[Prompt]: In the data, find the word "width" and copy out every line that has it.

[Recorded data]:
#####
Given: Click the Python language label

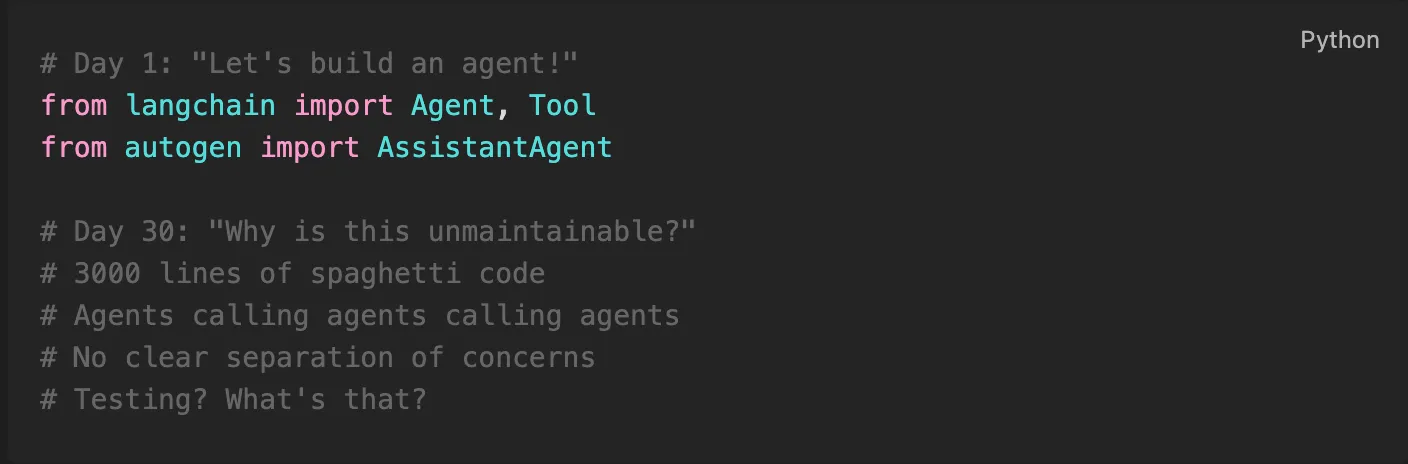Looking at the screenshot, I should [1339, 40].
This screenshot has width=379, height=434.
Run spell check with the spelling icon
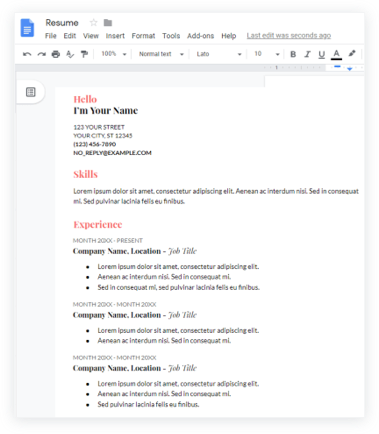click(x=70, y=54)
#####
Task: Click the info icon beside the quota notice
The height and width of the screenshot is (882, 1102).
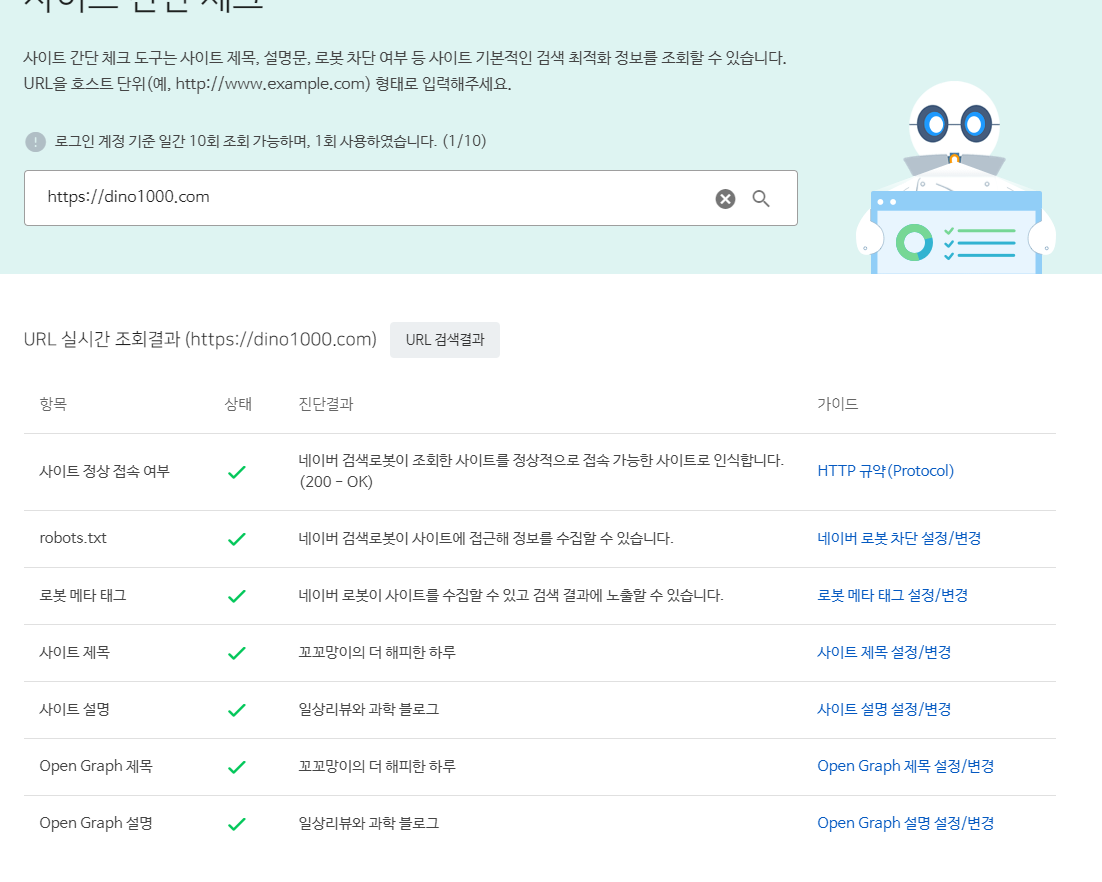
#####
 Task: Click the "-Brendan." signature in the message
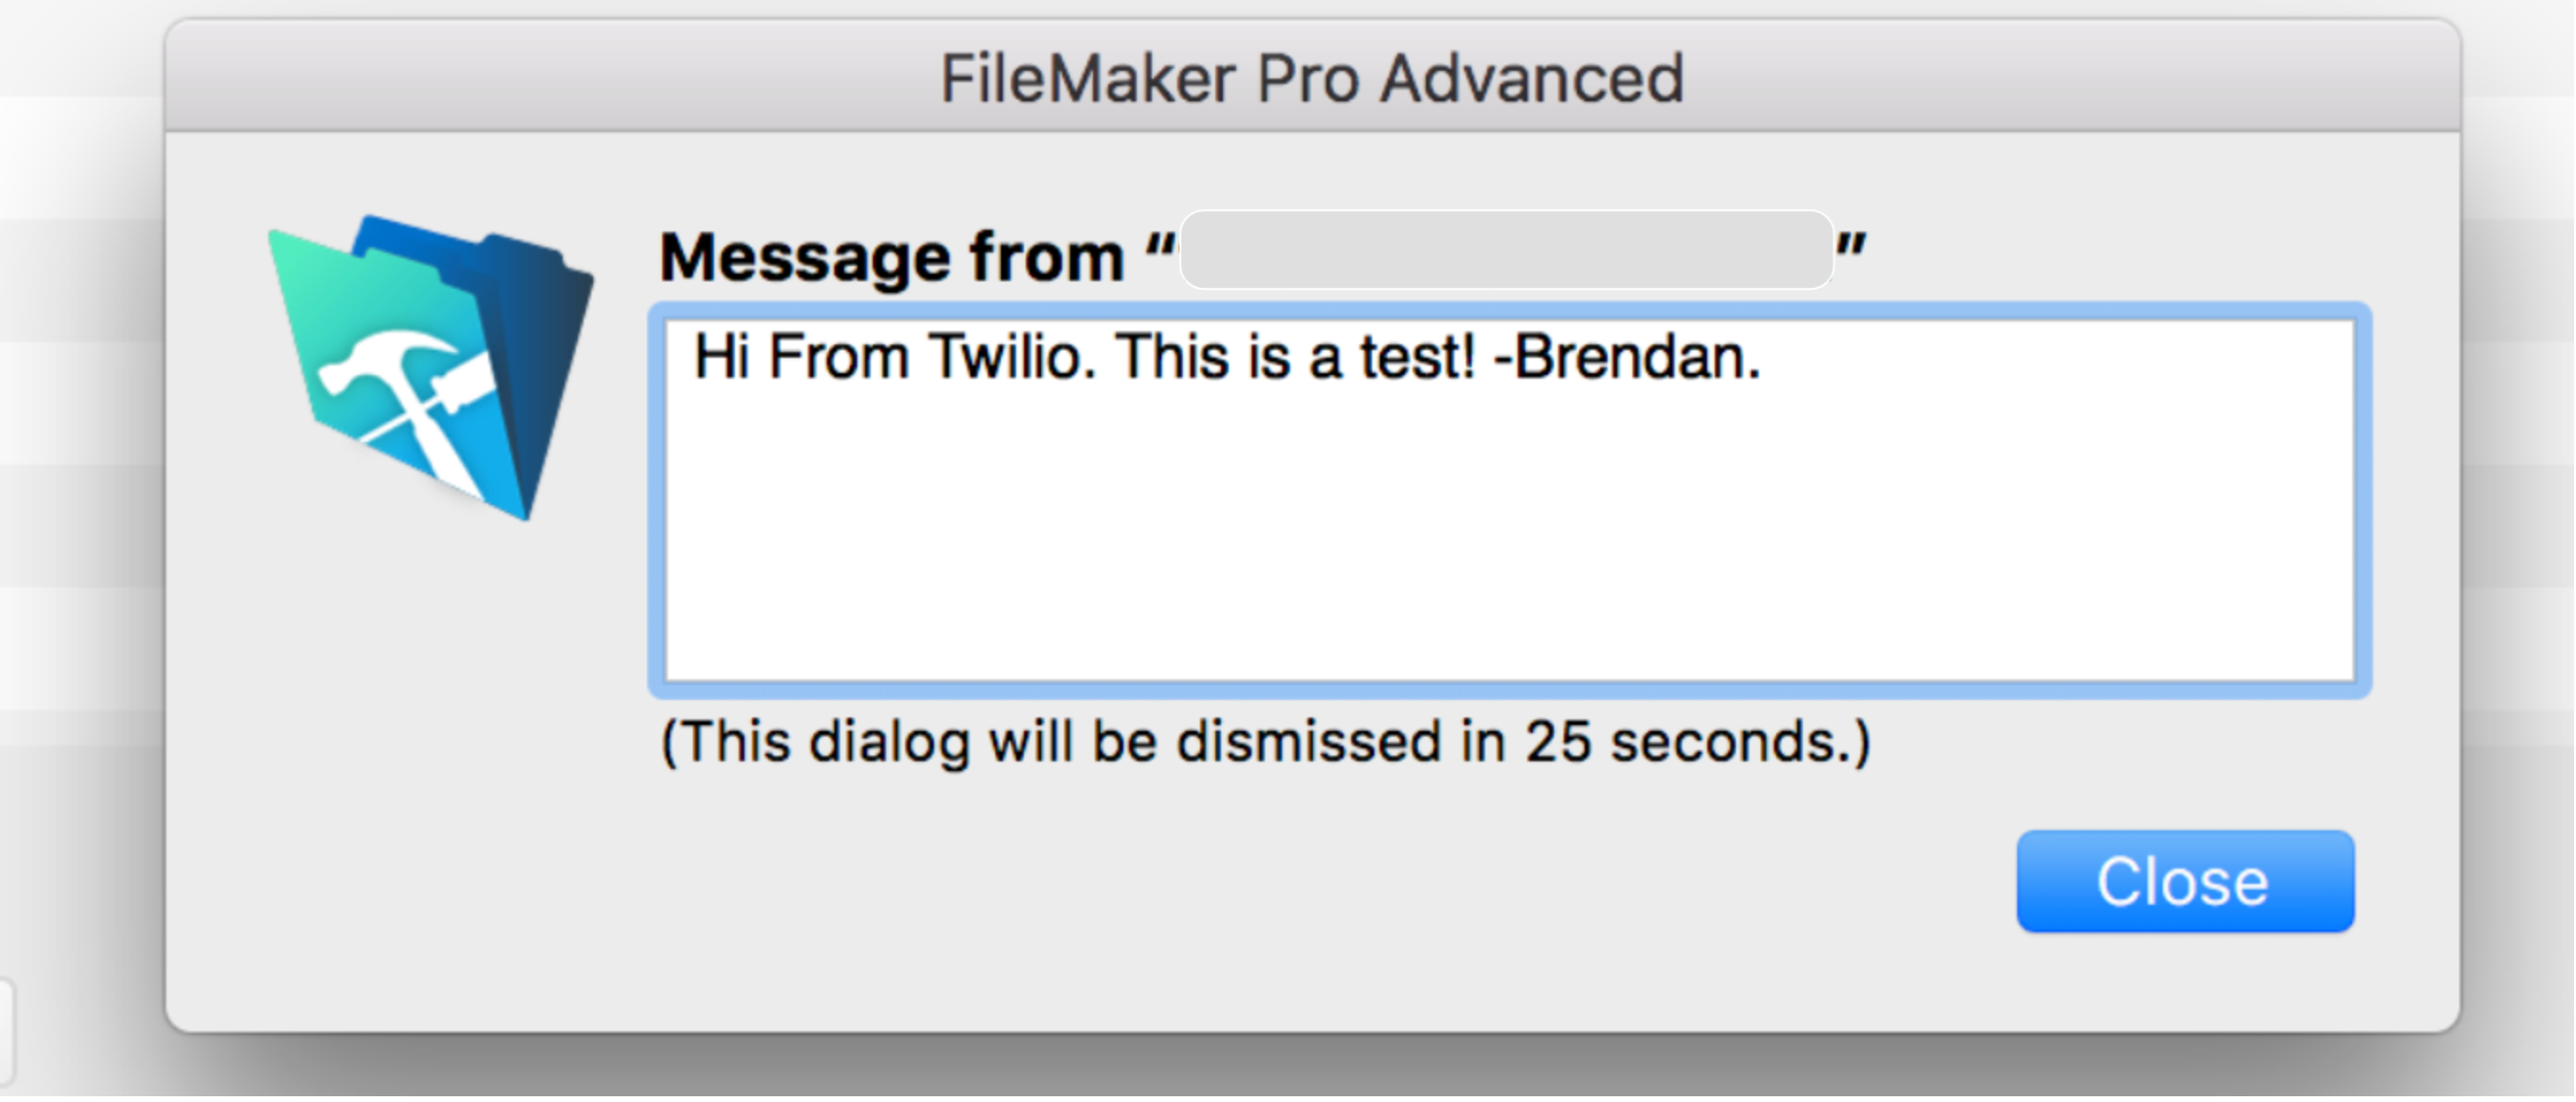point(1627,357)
#####
[Output below]:
This screenshot has width=379, height=434.
The height and width of the screenshot is (882, 1102).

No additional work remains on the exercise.